(Records)
++++++

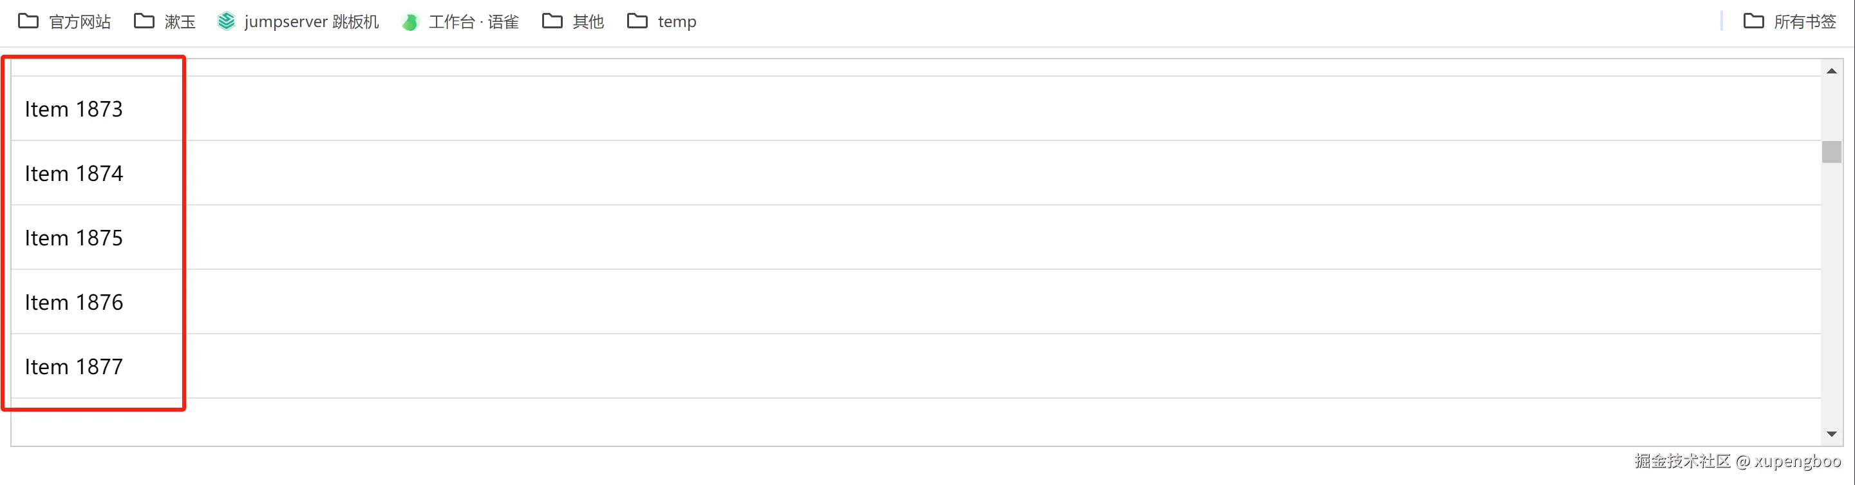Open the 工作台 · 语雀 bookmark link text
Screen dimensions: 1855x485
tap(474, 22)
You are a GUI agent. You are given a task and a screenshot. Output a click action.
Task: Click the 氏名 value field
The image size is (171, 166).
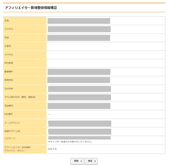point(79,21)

++++++

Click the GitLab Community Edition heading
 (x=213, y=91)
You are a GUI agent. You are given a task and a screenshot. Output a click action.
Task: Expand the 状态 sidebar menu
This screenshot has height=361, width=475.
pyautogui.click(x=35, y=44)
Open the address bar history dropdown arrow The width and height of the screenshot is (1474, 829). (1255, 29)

++++++

- Your instructions: Collect every line in the records above that contains the word "height".

- Result of the exercise:
This screenshot has height=361, width=475.
Open the address bar history dropdown arrow The width and height of the screenshot is (1474, 829). (1255, 29)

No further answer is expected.